Ainsi, sous ce rapport, l'un des plus graves dangers qu'on signale n'existe pas dans l'usine de Saint-Léonard ; j'ajouterai qu'il y a une grande différence entre la réduction du minerai de zinc et la réduction de la blende et de la galène, parce qu'il n'y a, comme je vous le disais tantôt, dans le minerai zincique que de l'eau cristallisée et de la silice, tandis que vous avez une substance bien plus nuisible dans la blende et dans la galène : le soufre ; et, à ce point de vue, les établissements qui traitent ces derniers minerais sont réellement plus incommodes et plus insalubres pour le voisinage.
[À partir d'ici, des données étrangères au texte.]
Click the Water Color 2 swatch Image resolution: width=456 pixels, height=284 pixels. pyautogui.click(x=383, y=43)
Que si l'on venait demander aujourd'hui qu'au milieu d'un faubourg de Liège, là où il n'y a pas de droits de possession, là où l'on n'existe pas depuis à peu près cinquante ans, là où l'on n'a pas créé pour le pays une industrie nouvelle qui a pris des développements immenses, on pût élever un grand établissement identique à celui de Saint-Léonard, alors qu’il peut fixer son siège ailleurs, je n’hésiterais pas à le refuser ; mais tout autre est la question ; il s’agit de savoir, cette établissement existant, s’il a des droits qui exigent des ménagements, et s’il est juste de le fermer quand il est résolu à donner des satisfactions efficaces aux plaignants. Si, contre toute probabilité, l’on ne parvenait pas à obvier aux plus graves inconvénients, il serait encore temps, dans tout système de droit qu’on soutienne, de prendre des mesures radicales dans l'intérêt du voisinage, dans celui de la salubrité publique.
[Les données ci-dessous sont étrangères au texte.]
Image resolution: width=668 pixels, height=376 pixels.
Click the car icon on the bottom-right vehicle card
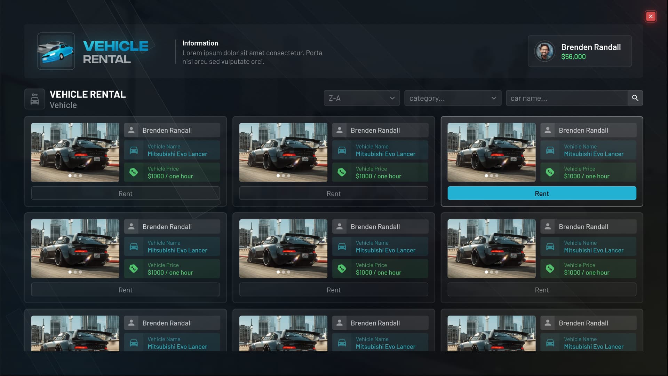550,343
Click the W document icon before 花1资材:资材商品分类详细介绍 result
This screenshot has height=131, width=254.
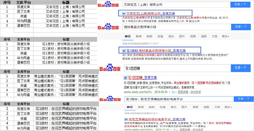point(124,50)
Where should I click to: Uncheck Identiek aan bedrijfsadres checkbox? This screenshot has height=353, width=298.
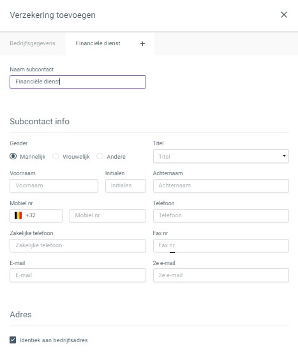pos(13,340)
Heureusement, nous n'en sommes pas là, et l'on peut espérer qu'une question qui a agité trop longtemps une fraction de la population liégeoise ne tardera pas à recevoir une solution de nature à concilier les intérêts respectables qui sont en présence.
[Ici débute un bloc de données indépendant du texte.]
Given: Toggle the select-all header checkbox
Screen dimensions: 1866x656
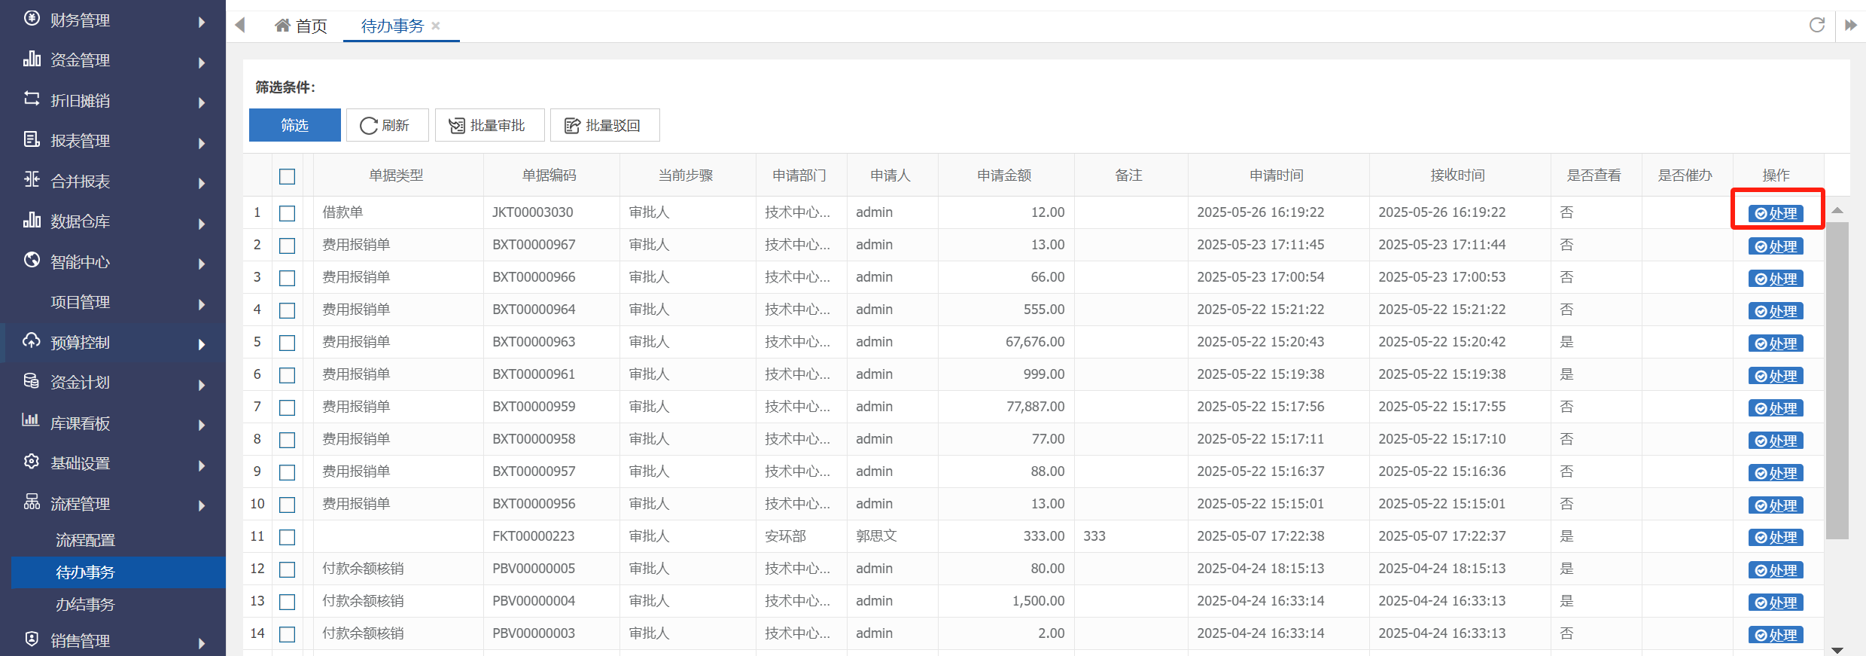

A propos de cela, messieurs, qu'il me soit permis, avant de terminer, de regretter qu'on ait fait intervenir ici les luttes communales dans cette affaire. On a été bien maladroit en invoquant un verdict du corps électoral en faveur de ceux qui poursuivent l'établissement de Saint-Léonard. Oui, une fois l'on a abusé ce corps électoral ; mais la question de la Vieille-Montagne n'est pas ce qui l'avait ému : elle ne fut qu'une occasion et qu'un prétexte auxquels vinrent se joindre des froissements personnels et irritants au sein de l’administration communale. Un beau programme de réformes qui était séduisant pour les petits électeurs, mais qui avait le tort grave de dénaturer les actes et les faits, et de n'être qu'un leurre, voilà ce qui surtout contribua à les égarer. On entreprenait ainsi la guerre des petits contre les grands, tandis que dans une ville tout le monde doit être sur le pied de l'égalité. Puisque M. Goblet réveillait ces souvenirs, il aurait pu vous dire que les leçons de l'expérience ont profilé ; que, depuis lors, trois élections successives ont eu lieu dans lesquelles des candidats avaient été présentés sous le patronage du comité du Nord, et que ces candidats ont été repoussés par la majorité du corps électoral de Liége.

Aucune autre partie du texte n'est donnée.